Updated 7:27 p.m. | Rep. Chris Smith’s views on gay marriage were thrust into the spotlight again Wednesday after the New Jersey Republican brought up orphanages when asked about same-sex parenting, according to an audio recording of the exchange.
But Smith told Roll Call those comments were taken out of context.
A recording of a question-and-answer session between Smith and high school students, reportedly taken on May 29 at Colts Neck High School in Central New Jersey, was first obtained by the Washington Blade, an LGBT news source based in Washington, D.C.
Smith’s campaign later released the congressman’s own full recording of the question-and-answer session with the students.
At one point in Smith’s recording, a student asked whether the he thought foster homes and orphanages were better for children than gay adoptive parents.
“No. Lord, no,” Smith said. “We have waiting periods for families to adopt children, often by years, but certainly long waiting periods of couples who’d love to adopt, but the child is simply not available.”
Hannah Valdes, a senior, later asked Smith whether her gay sister, in his opinion, would be “less of a legitimate parent” than someone in a heterosexual partnership.
Smith said the point was “legally moot” after a series of court rulings in 2015, 2016, and 2017 made same-sex couple adoption legal in all 50 states.
“She is free to adopt,” Smith said. “The issue is legally moot at this point, especially with the Supreme Court decision. And she’s free to adopt.”
“But why do you think she shouldn’t be able to adopt a child?” Valdes asked.
“I think you’re getting to — I do believe that there are many others who would like to adopt who can’t acquire a child,” Smith responded. “As I said, the waiting periods are extremely long, and —”
Another student then interjected and asked Smith what made “those other people” waiting for an adoption more entitled to one than Valdes’ sister.
That’s when Smith invoked orphanages, though it is unclear whether he was offering the institutions as an alternative to gay adoptive couples or if he was redirecting the conversation elsewhere and simply noting how some children still live in orphanages.
Another person interjected to ask Smith about the HBO documentary that was released that month on Sen.
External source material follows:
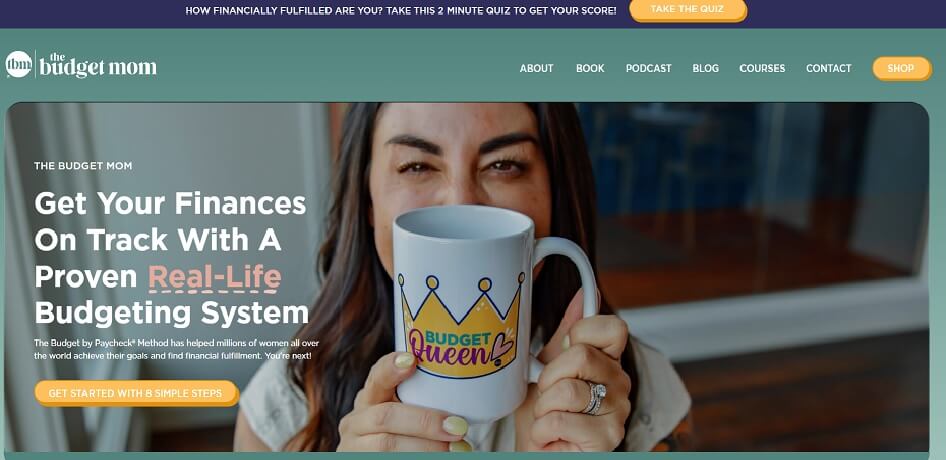Click the diamond ring on her finger
Viewport: 946px width, 460px height.
pyautogui.click(x=594, y=398)
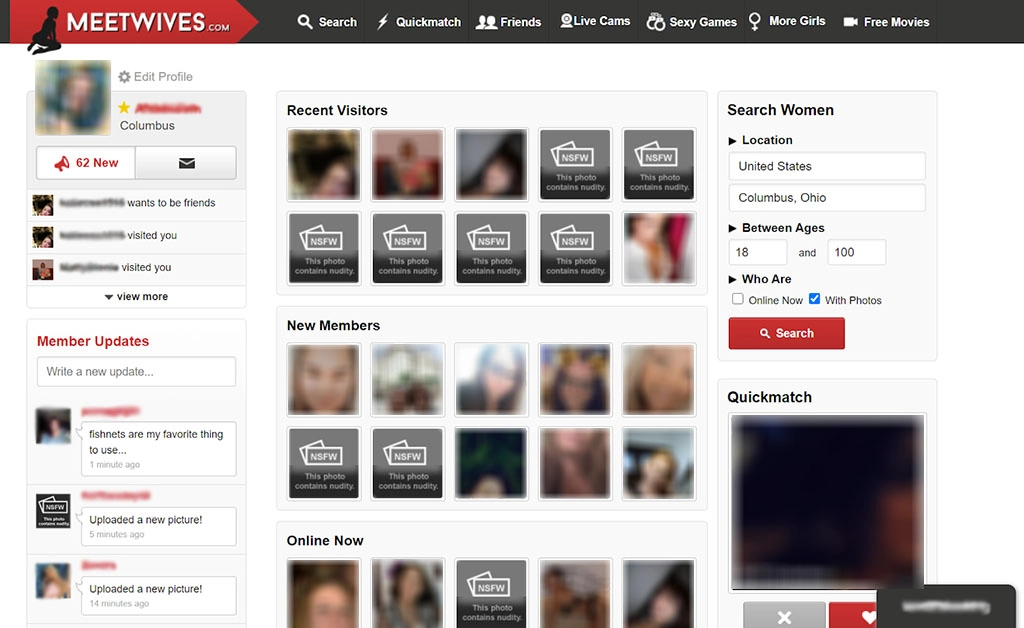
Task: Click the Live Cams webcam icon
Action: click(566, 21)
John McCain.
“In my opinion, a child needs every possibility of — somebody mentioned orphanages before,” Smith said in the recording. “I mean, orphanages are still a possibility for some kids, but —”
Both in a phone conversation with Roll Call and in a campaign press release, Smith expressed frustration at what he said was an attempt to pluck his words out of context.
The Blade’s anonymous source who released the original recording did him a “dirty trick,” Smith told Roll Call. “I’m shocked at how this has been manipulated.”
From the transcript, Smith appears to have accepted the courts’ rulings that gay couples can adopt children, whether he agrees with it or not.
For him, the forgotten issue today is one of religious freedom for some shuttered adoption agencies. Catholic Charities and other religious groups, he noted, have been barred from facilitating adoptions because they are opposed to same-sex adoptive couples.
Smith “believes that all resources, including faith-based ones, are needed to help” the more than 400,000 U.S. children in foster care, his campaign said in a press release Wednesday.
Smith has raised eyebrows for previous comments on same-sex couples.
At a hearing in the House Foreign Affairs Subcommittee on Africa in 2015, Smith said he was a “strong believer in traditional marriage” and that he does not “construe homosexual rights as human rights.”
“Others have a different view and I certainly respect them,” Smith said.
That comment drew a rebuke from fellow New Jersey Rep. Frank Pallone, a Democrat.
“Congressman Smith is welcome to have his own opinions, but when he makes such an inflammatory statement in an effort to push the administration into ignoring the rights of LGBT people as a matter of policy, it crosses the line,” Pallone said, in a statement at the time. “Representatives in Congress must be promoting the expansion of human rights, not fighting to limit its definition to people that they deem to be appropriate.”
Smith said Pallone was “twisting his words” and had taken them out of context.